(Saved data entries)
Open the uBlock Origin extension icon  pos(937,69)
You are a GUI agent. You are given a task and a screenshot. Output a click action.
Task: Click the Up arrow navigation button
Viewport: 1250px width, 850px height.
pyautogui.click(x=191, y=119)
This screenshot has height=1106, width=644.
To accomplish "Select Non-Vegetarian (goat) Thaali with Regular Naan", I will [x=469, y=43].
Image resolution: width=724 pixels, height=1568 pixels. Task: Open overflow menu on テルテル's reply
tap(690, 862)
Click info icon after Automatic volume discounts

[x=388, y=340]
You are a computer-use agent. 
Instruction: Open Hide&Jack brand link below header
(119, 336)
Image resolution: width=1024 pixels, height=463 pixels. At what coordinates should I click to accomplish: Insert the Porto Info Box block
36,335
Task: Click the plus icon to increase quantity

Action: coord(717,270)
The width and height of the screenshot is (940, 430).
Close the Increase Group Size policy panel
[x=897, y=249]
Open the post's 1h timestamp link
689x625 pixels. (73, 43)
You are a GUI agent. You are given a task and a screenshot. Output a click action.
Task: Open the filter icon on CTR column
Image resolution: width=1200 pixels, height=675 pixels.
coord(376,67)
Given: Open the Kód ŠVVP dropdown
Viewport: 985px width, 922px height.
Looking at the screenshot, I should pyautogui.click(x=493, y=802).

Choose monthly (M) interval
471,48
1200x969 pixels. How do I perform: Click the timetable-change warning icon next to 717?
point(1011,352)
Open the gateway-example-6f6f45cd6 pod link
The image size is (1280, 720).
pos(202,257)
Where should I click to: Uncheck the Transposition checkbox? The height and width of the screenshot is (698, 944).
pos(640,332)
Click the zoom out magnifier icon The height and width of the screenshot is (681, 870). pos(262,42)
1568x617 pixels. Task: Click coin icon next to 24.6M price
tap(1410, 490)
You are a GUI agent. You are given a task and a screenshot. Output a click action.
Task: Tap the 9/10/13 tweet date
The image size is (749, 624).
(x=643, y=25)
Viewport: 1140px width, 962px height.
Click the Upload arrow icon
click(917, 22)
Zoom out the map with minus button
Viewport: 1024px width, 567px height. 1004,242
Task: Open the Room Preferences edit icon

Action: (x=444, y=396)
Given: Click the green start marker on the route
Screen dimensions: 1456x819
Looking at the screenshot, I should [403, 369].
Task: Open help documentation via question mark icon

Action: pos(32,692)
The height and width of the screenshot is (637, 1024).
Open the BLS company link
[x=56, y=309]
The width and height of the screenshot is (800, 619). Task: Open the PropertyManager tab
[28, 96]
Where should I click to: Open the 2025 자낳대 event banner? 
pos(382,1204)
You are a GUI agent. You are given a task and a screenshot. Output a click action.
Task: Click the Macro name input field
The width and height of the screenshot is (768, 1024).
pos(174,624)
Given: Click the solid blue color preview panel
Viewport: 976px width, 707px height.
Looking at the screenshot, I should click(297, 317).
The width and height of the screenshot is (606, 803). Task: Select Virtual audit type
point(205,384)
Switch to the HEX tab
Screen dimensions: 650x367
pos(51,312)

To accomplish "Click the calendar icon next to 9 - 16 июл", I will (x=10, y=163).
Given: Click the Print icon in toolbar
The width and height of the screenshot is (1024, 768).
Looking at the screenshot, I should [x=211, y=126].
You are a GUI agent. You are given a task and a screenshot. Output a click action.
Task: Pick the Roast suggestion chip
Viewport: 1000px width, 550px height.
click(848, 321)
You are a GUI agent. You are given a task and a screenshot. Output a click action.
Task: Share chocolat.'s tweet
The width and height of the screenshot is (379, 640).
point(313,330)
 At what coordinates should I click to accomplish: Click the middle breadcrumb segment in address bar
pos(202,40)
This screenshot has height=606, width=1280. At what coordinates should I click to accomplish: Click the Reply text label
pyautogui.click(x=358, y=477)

**Your task:**
Transcribe the data above completely and exactly.

**Solved problem:**
Open the uBlock Origin extension icon  pos(937,69)
You are a GUI agent. You are given a task and a screenshot. Output a click action.
Task: Click the Up arrow navigation button
Viewport: 1250px width, 850px height.
pyautogui.click(x=191, y=119)
This screenshot has height=1106, width=644.
To accomplish "Select Non-Vegetarian (goat) Thaali with Regular Naan", I will [x=469, y=43].
Image resolution: width=724 pixels, height=1568 pixels. Task: Open overflow menu on テルテル's reply
tap(690, 862)
Click info icon after Automatic volume discounts

[x=388, y=340]
You are a computer-use agent. 
Instruction: Open Hide&Jack brand link below header
(119, 336)
Image resolution: width=1024 pixels, height=463 pixels. At what coordinates should I click to accomplish: Insert the Porto Info Box block
36,335
Task: Click the plus icon to increase quantity

Action: coord(717,270)
The width and height of the screenshot is (940, 430).
Close the Increase Group Size policy panel
[x=897, y=249]
Open the post's 1h timestamp link
689x625 pixels. (73, 43)
You are a GUI agent. You are given a task and a screenshot. Output a click action.
Task: Open the filter icon on CTR column
Image resolution: width=1200 pixels, height=675 pixels.
coord(376,67)
Given: Open the Kód ŠVVP dropdown
Viewport: 985px width, 922px height.
Looking at the screenshot, I should pyautogui.click(x=493, y=802).

Choose monthly (M) interval
471,48
1200x969 pixels. How do I perform: Click the timetable-change warning icon next to 717?
point(1011,352)
Open the gateway-example-6f6f45cd6 pod link
The image size is (1280, 720).
pos(202,257)
Where should I click to: Uncheck the Transposition checkbox? The height and width of the screenshot is (698, 944).
pos(640,332)
Click the zoom out magnifier icon The height and width of the screenshot is (681, 870). pos(262,42)
1568x617 pixels. Task: Click coin icon next to 24.6M price
tap(1410, 490)
You are a GUI agent. You are given a task and a screenshot. Output a click action.
Task: Tap the 9/10/13 tweet date
The image size is (749, 624).
(x=643, y=25)
Viewport: 1140px width, 962px height.
Click the Upload arrow icon
click(917, 22)
Zoom out the map with minus button
Viewport: 1024px width, 567px height. 1004,242
Task: Open the Room Preferences edit icon

Action: (x=444, y=396)
Given: Click the green start marker on the route
Screen dimensions: 1456x819
Looking at the screenshot, I should [403, 369].
Task: Open help documentation via question mark icon

Action: pos(32,692)
The height and width of the screenshot is (637, 1024).
Open the BLS company link
[x=56, y=309]
The width and height of the screenshot is (800, 619). Task: Open the PropertyManager tab
[28, 96]
Where should I click to: Open the 2025 자낳대 event banner? 
pos(382,1204)
You are a GUI agent. You are given a task and a screenshot. Output a click action.
Task: Click the Macro name input field
The width and height of the screenshot is (768, 1024).
pos(174,624)
Given: Click the solid blue color preview panel
Viewport: 976px width, 707px height.
Looking at the screenshot, I should click(297, 317).
The width and height of the screenshot is (606, 803). Task: Select Virtual audit type
point(205,384)
Switch to the HEX tab
Screen dimensions: 650x367
pos(51,312)

To accomplish "Click the calendar icon next to 9 - 16 июл", I will (x=10, y=163).
Given: Click the Print icon in toolbar
The width and height of the screenshot is (1024, 768).
Looking at the screenshot, I should [x=211, y=126].
You are a GUI agent. You are given a task and a screenshot. Output a click action.
Task: Pick the Roast suggestion chip
Viewport: 1000px width, 550px height.
click(848, 321)
You are a GUI agent. You are given a task and a screenshot. Output a click action.
Task: Share chocolat.'s tweet
The width and height of the screenshot is (379, 640).
point(313,330)
 At what coordinates should I click to accomplish: Click the middle breadcrumb segment in address bar
pos(202,40)
This screenshot has height=606, width=1280. At what coordinates should I click to accomplish: Click the Reply text label
pyautogui.click(x=358, y=477)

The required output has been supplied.